## [Supplied records]
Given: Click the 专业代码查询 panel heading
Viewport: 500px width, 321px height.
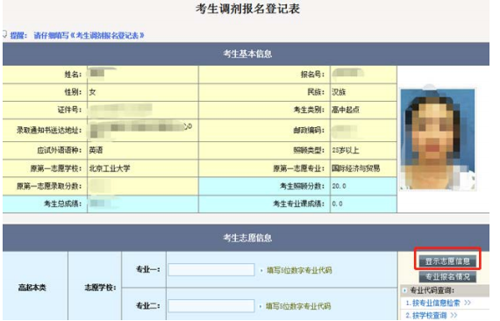Looking at the screenshot, I should 432,290.
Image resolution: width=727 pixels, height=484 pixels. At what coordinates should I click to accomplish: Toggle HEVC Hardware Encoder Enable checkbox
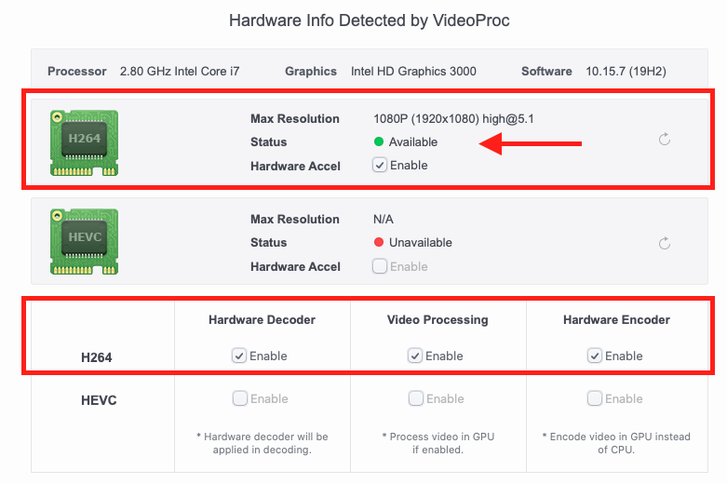click(595, 398)
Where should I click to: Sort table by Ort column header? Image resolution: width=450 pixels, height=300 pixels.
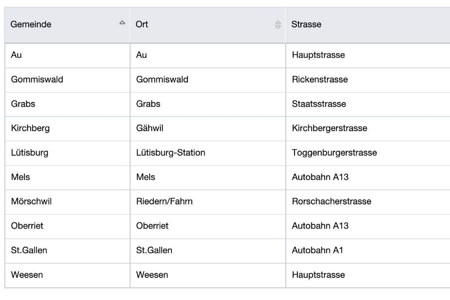pos(143,24)
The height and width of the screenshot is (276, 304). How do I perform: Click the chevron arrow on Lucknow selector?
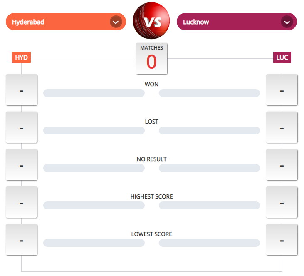pos(286,22)
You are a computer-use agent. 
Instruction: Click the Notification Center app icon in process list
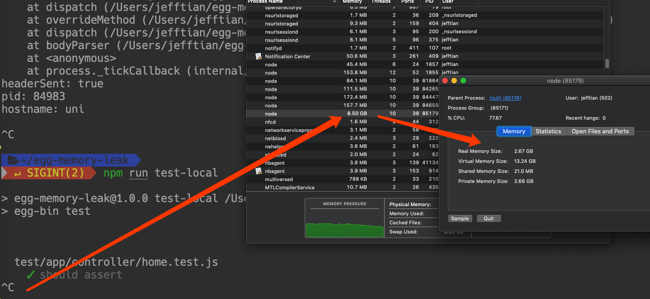coord(259,56)
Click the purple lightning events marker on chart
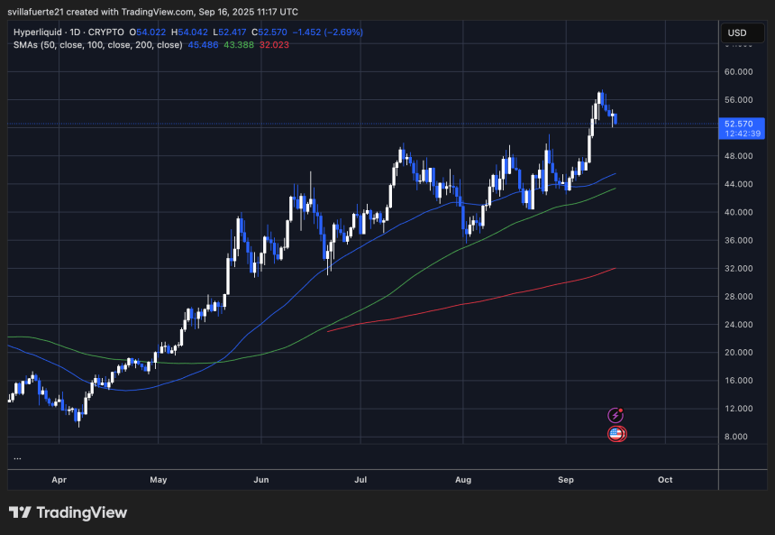Viewport: 775px width, 535px height. [616, 413]
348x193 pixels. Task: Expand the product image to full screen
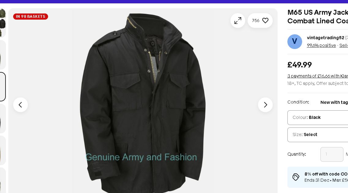[238, 21]
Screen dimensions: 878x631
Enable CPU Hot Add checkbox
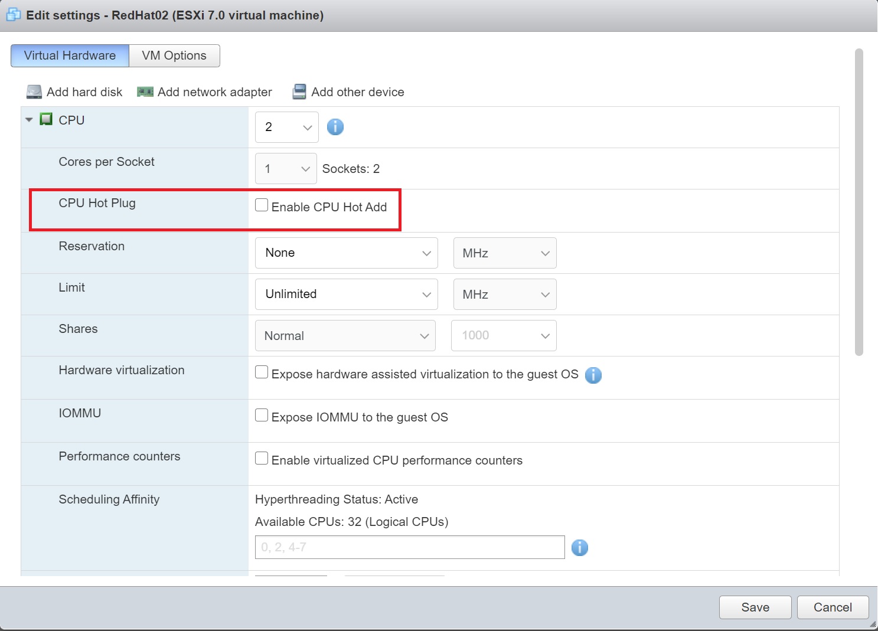[x=262, y=205]
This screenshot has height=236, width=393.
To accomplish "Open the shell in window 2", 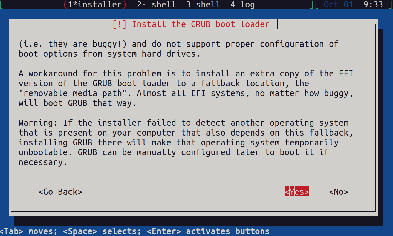I will [156, 4].
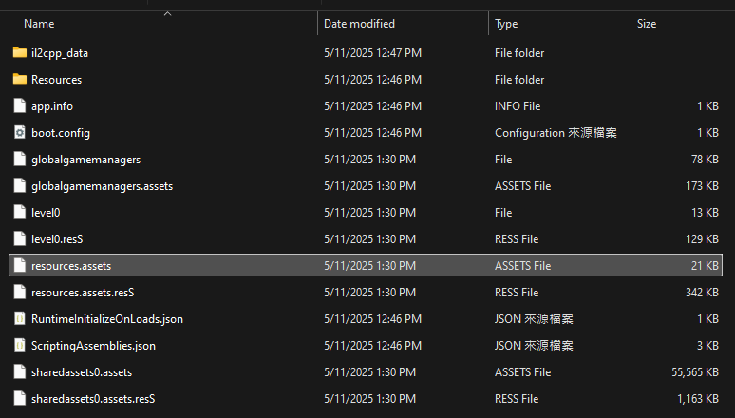
Task: Click the RuntimeInitializeOnLoads.json file icon
Action: [x=20, y=319]
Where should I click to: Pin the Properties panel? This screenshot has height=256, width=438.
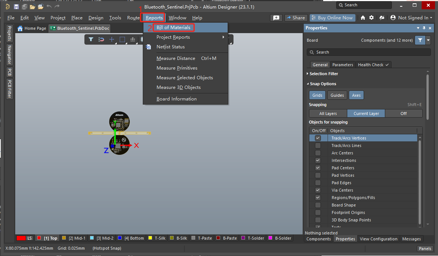pyautogui.click(x=424, y=28)
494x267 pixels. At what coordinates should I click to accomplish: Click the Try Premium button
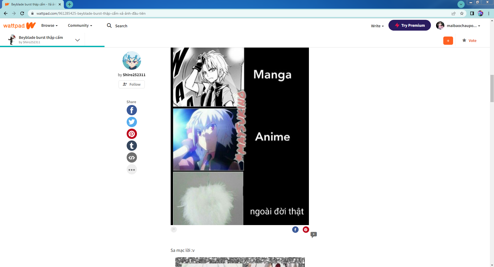coord(409,25)
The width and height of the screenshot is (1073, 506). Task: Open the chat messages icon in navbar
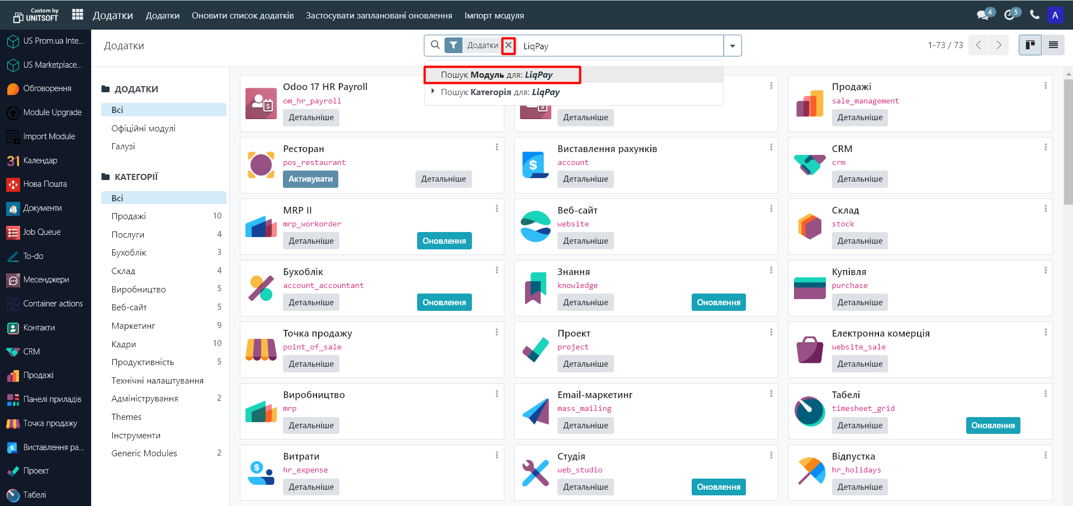tap(982, 15)
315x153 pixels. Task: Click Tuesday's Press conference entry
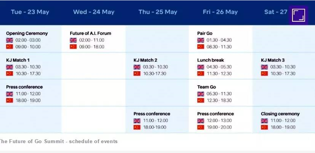click(24, 87)
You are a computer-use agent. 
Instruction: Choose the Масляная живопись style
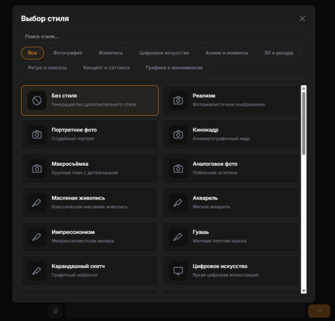90,203
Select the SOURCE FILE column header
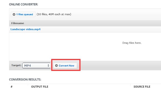 142,87
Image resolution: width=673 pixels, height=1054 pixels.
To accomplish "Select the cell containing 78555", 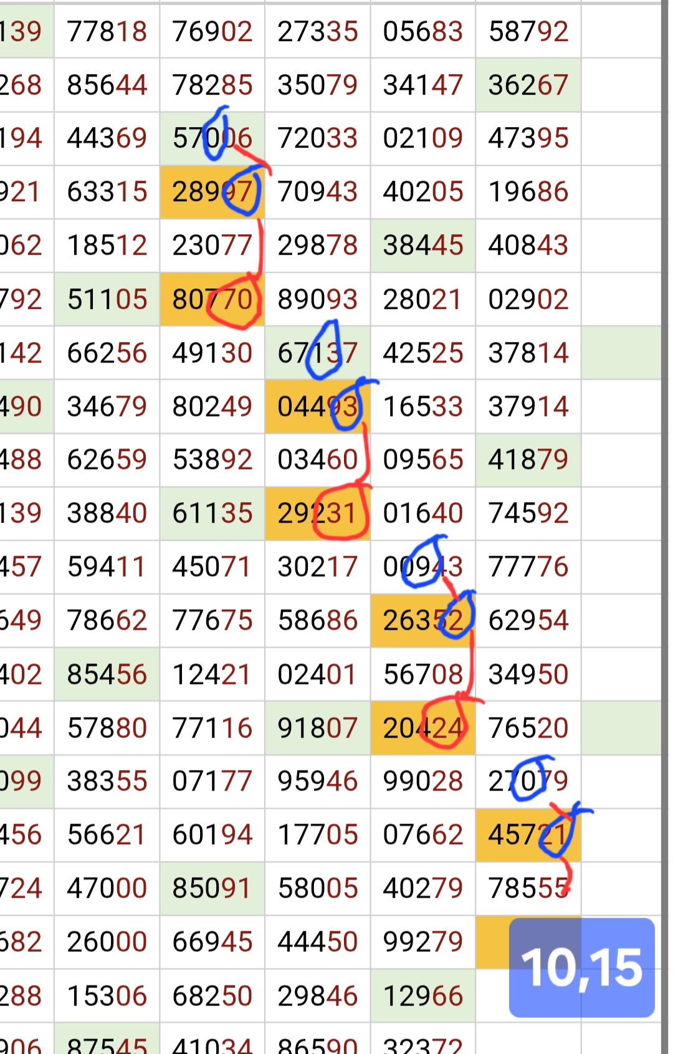I will tap(528, 888).
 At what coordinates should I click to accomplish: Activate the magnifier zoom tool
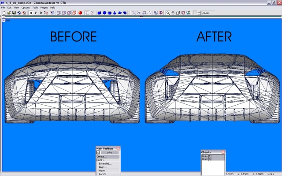pos(168,13)
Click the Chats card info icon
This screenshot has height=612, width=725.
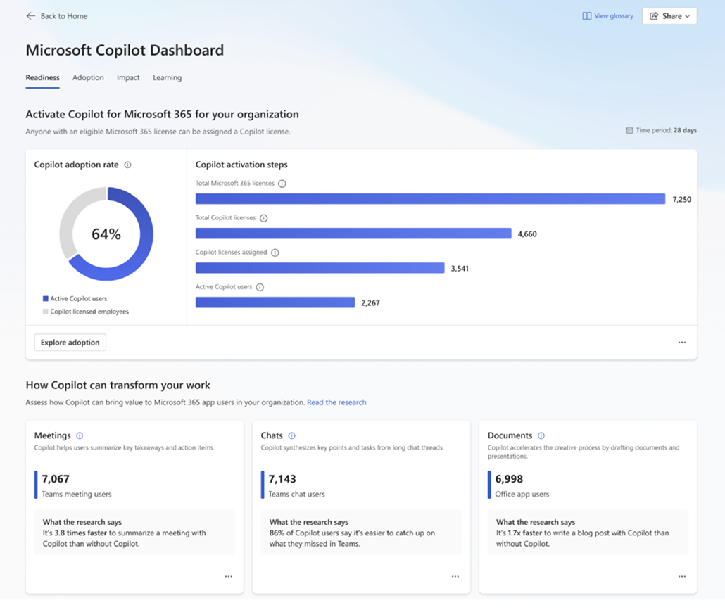tap(291, 435)
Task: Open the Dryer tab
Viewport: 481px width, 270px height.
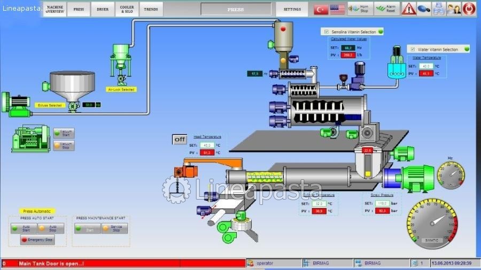Action: [102, 9]
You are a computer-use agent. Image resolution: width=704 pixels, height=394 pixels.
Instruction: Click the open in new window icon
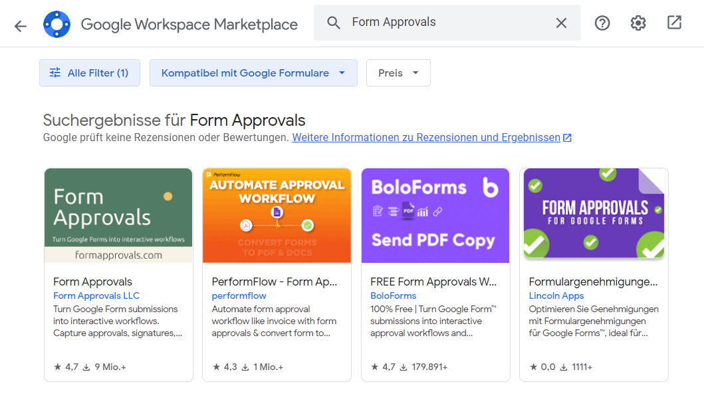pos(674,23)
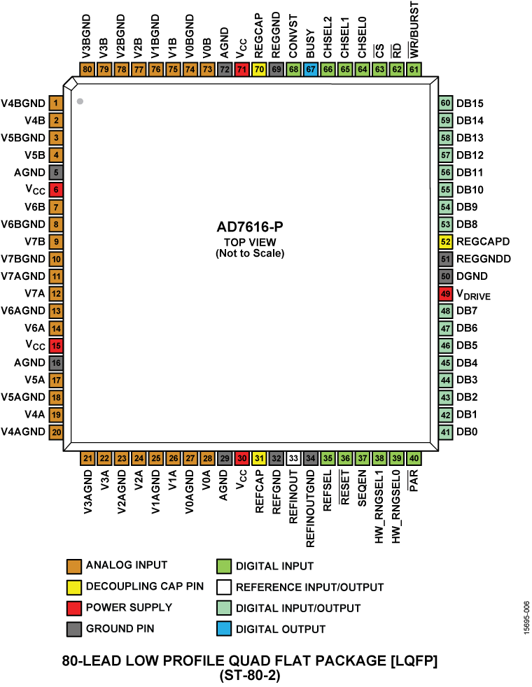Click pin 1 box labeled V4BGND
The width and height of the screenshot is (532, 687).
point(55,104)
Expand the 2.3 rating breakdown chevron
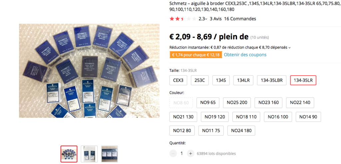The image size is (341, 164). 206,19
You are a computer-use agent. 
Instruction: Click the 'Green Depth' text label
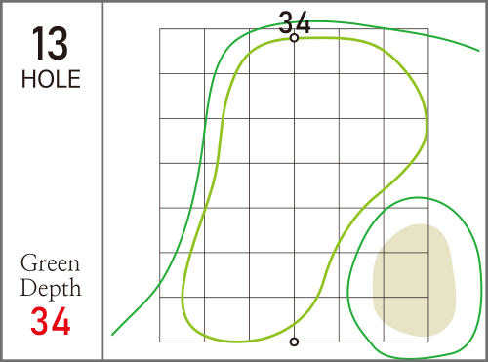[x=51, y=275]
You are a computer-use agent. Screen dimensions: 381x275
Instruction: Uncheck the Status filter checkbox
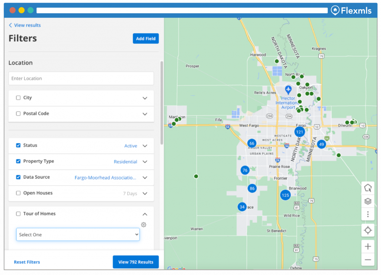(x=18, y=146)
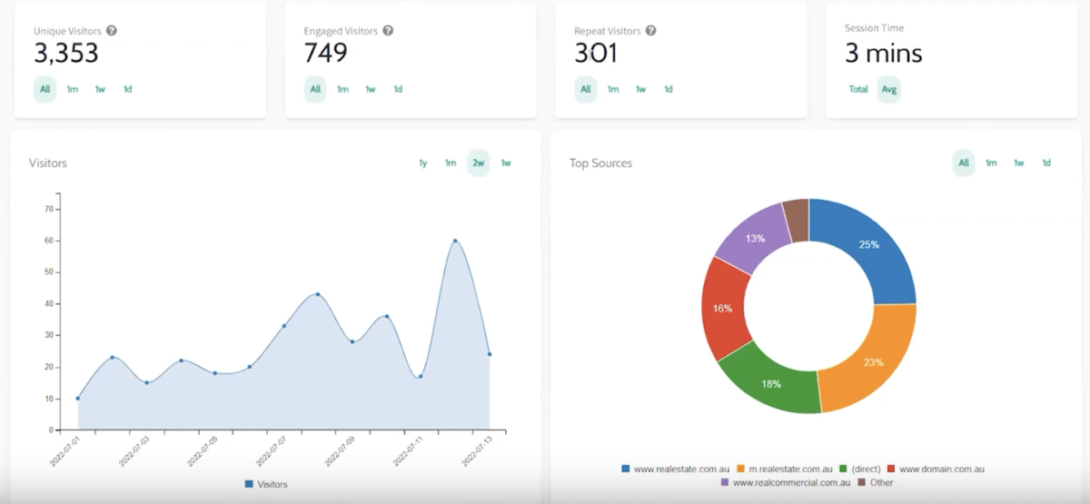The image size is (1090, 504).
Task: Hide www.domain.com.au in the legend
Action: pos(939,469)
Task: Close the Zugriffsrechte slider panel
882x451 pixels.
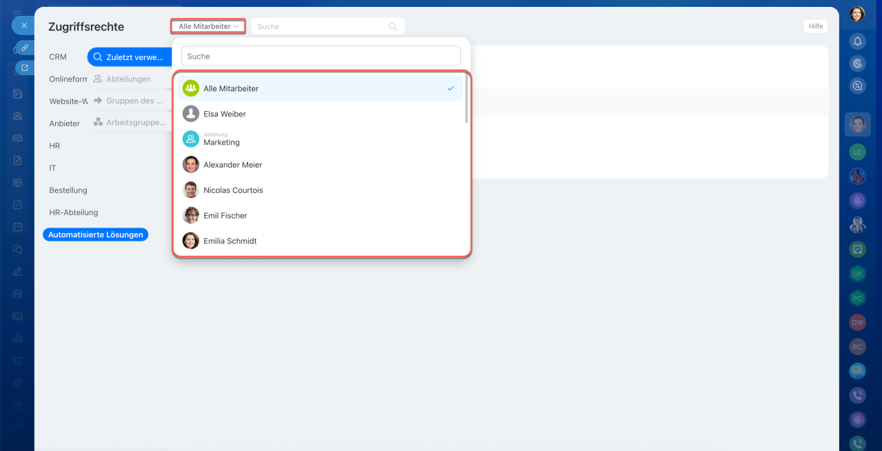Action: coord(23,26)
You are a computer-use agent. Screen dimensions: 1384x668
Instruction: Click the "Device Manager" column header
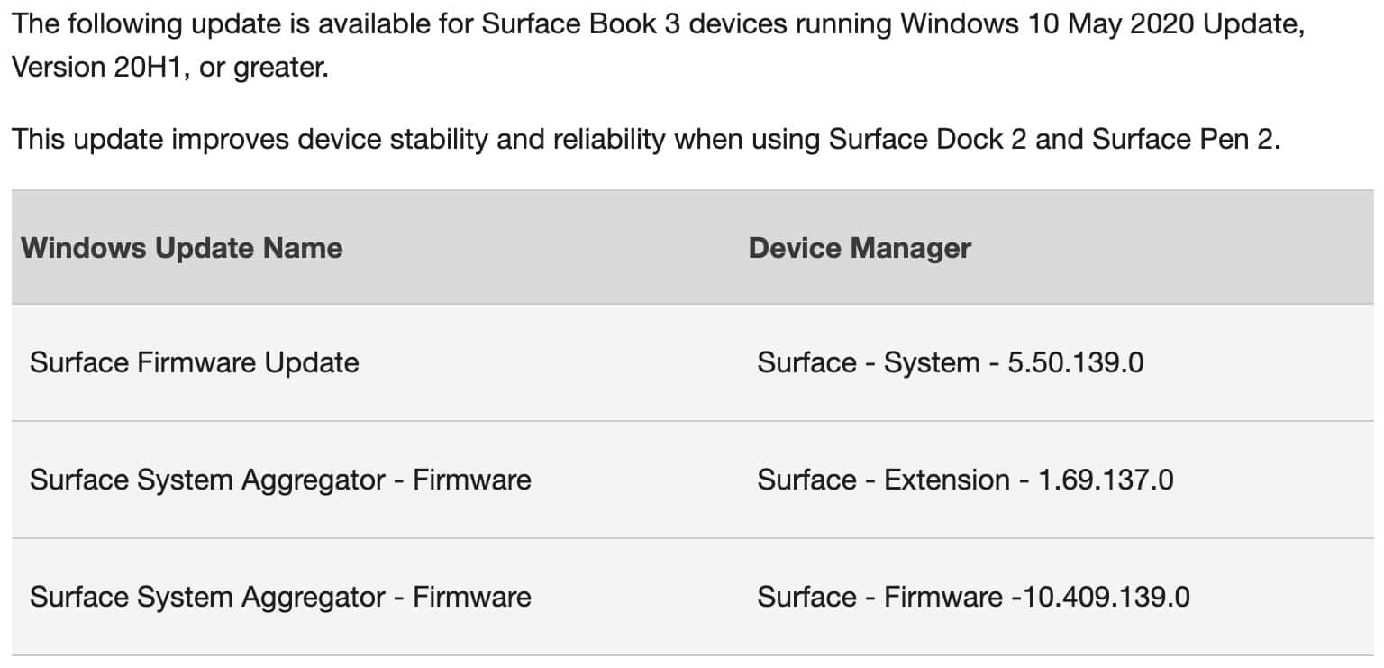[860, 248]
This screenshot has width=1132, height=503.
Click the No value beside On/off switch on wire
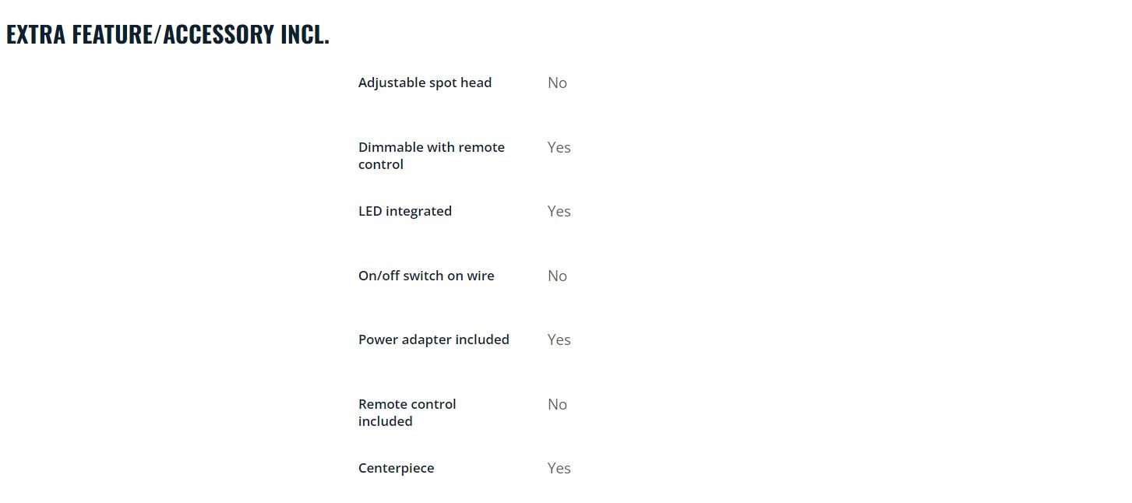(x=557, y=276)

## [What you are asked to do]
Nothing but the lines with "dimensions" should be returned, copied from the entries above.

## [Solution to this exercise]
Screen dimensions: 878x631
You are a computer-use agent. Screen dimensions: 381x275
You are a computer-use agent. Screen dimensions: 1384x668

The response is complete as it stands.